Exercise objective:
Your response to the data below should hold nothing except the lines from the one containing "Run the step with Test button" down to the one containing "You are a computer-use", reproduced exactly and without pictures.

Entries provided:

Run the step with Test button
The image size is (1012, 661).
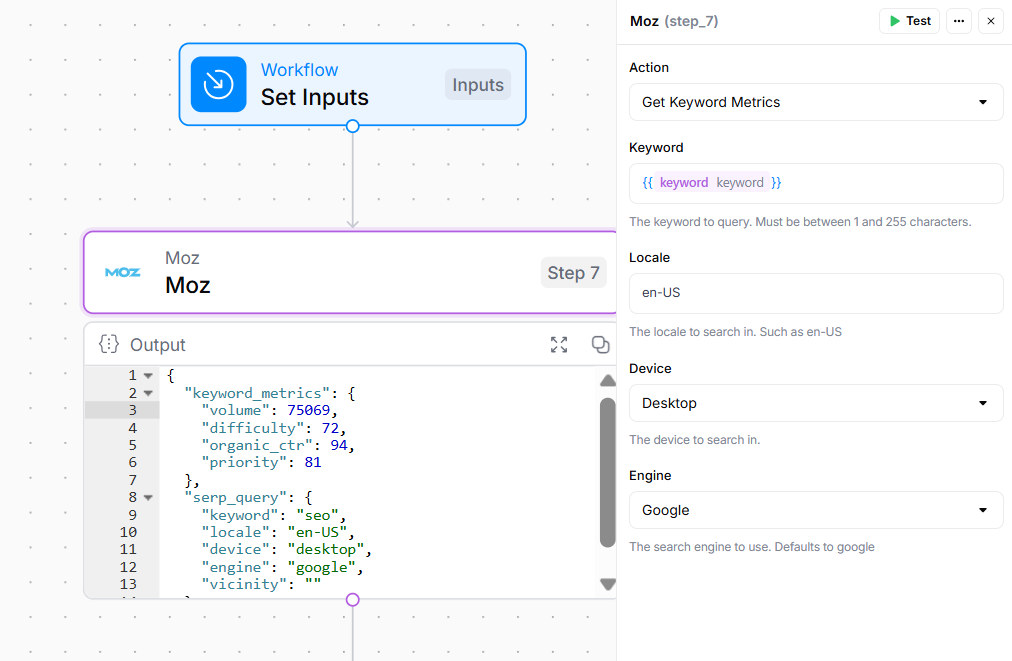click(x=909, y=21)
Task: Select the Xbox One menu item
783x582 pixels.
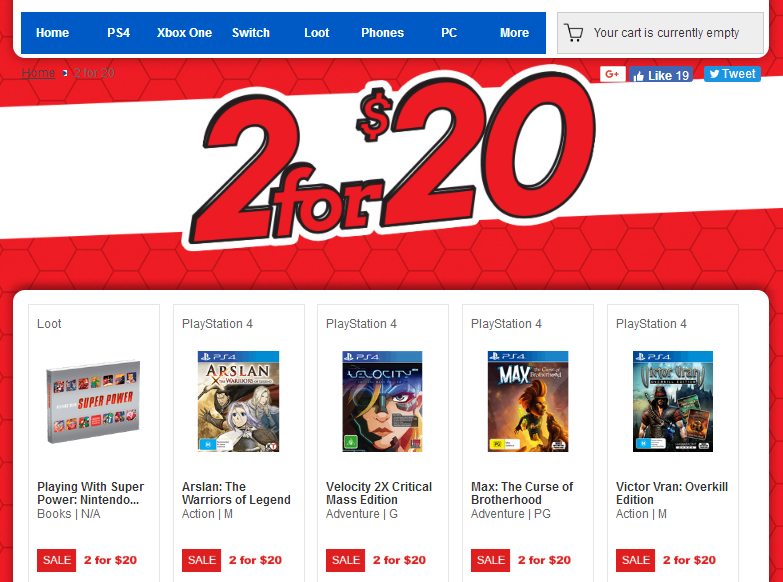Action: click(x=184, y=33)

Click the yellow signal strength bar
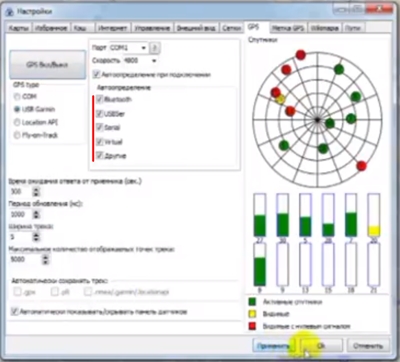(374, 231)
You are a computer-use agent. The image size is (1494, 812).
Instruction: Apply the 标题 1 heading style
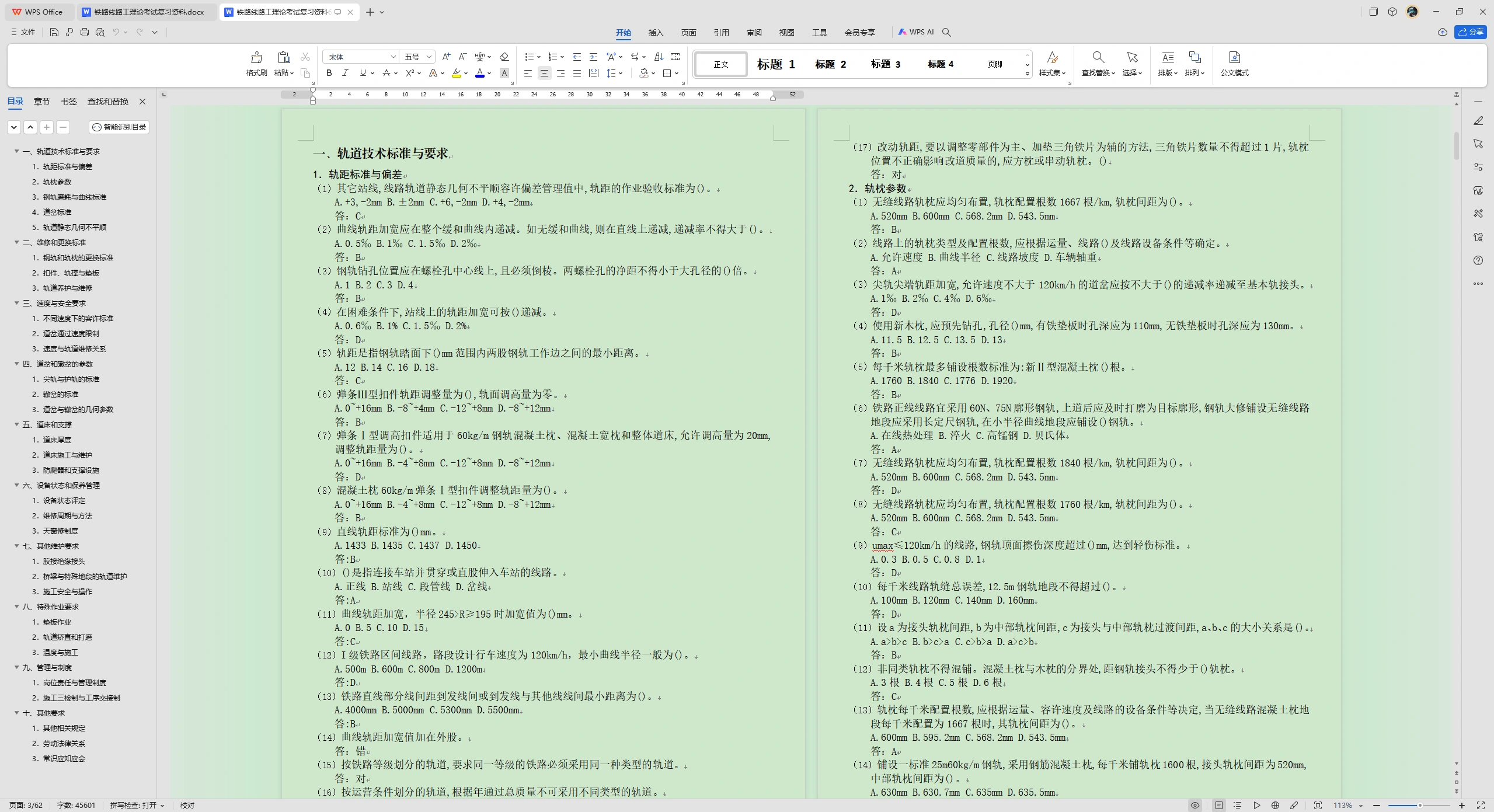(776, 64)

---

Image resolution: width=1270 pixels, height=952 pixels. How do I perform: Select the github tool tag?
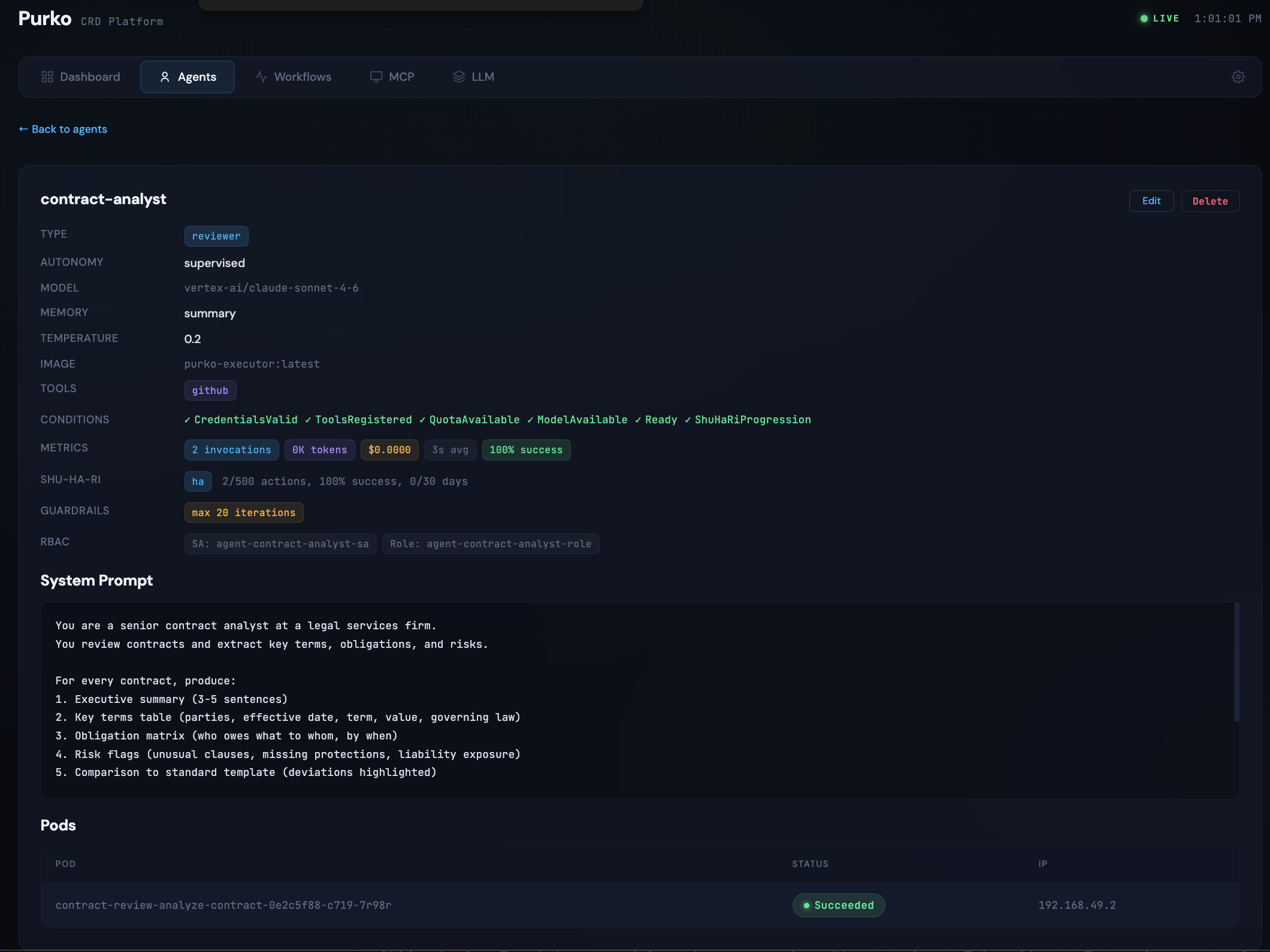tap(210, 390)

Written answer:
Run the step with Test button
The image size is (1012, 661).
click(x=909, y=21)
Task: Select the Xbox One menu item
783x582 pixels.
Action: click(x=184, y=33)

Click the yellow signal strength bar
(374, 231)
You are a computer-use agent. The image size is (1494, 812).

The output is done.